Available data: Begin

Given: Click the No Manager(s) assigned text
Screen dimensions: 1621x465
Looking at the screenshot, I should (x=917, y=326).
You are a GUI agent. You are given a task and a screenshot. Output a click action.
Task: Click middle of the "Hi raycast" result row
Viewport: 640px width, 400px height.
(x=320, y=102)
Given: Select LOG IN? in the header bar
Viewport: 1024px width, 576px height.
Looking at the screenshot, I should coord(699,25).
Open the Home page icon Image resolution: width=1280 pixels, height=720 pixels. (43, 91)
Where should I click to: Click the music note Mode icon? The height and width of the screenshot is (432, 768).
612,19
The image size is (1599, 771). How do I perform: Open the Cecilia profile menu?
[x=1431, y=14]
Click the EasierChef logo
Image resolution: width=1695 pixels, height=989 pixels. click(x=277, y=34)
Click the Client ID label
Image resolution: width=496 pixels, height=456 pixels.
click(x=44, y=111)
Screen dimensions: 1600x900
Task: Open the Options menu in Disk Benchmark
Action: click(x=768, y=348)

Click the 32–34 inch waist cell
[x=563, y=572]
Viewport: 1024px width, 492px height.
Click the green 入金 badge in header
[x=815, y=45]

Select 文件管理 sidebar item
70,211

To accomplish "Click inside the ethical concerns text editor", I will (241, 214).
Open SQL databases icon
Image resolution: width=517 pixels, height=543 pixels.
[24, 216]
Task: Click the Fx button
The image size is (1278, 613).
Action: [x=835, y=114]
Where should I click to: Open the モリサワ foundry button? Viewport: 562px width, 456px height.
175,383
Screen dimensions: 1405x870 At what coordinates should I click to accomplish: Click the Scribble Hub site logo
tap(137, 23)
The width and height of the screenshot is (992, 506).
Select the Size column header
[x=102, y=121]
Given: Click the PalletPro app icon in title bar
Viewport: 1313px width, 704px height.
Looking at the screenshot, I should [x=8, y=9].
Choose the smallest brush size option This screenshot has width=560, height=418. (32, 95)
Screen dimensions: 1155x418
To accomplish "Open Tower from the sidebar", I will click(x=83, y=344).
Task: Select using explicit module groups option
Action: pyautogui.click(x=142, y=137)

Available data: End

Prompt → Could you restate, word for word, the lines above from the one with "Click the 32–34 inch waist cell" to the one with "Given: Click the PalletPro", both included?

Solution to the problem →
Click the 32–34 inch waist cell
[x=563, y=572]
Viewport: 1024px width, 492px height.
Click the green 入金 badge in header
[x=815, y=45]

Select 文件管理 sidebar item
70,211

To accomplish "Click inside the ethical concerns text editor", I will (241, 214).
Open SQL databases icon
Image resolution: width=517 pixels, height=543 pixels.
[24, 216]
Task: Click the Fx button
The image size is (1278, 613).
Action: [x=835, y=114]
Where should I click to: Open the モリサワ foundry button? Viewport: 562px width, 456px height.
175,383
Screen dimensions: 1405x870 At what coordinates should I click to accomplish: Click the Scribble Hub site logo
tap(137, 23)
The width and height of the screenshot is (992, 506).
Select the Size column header
[x=102, y=121]
Given: Click the PalletPro app icon in title bar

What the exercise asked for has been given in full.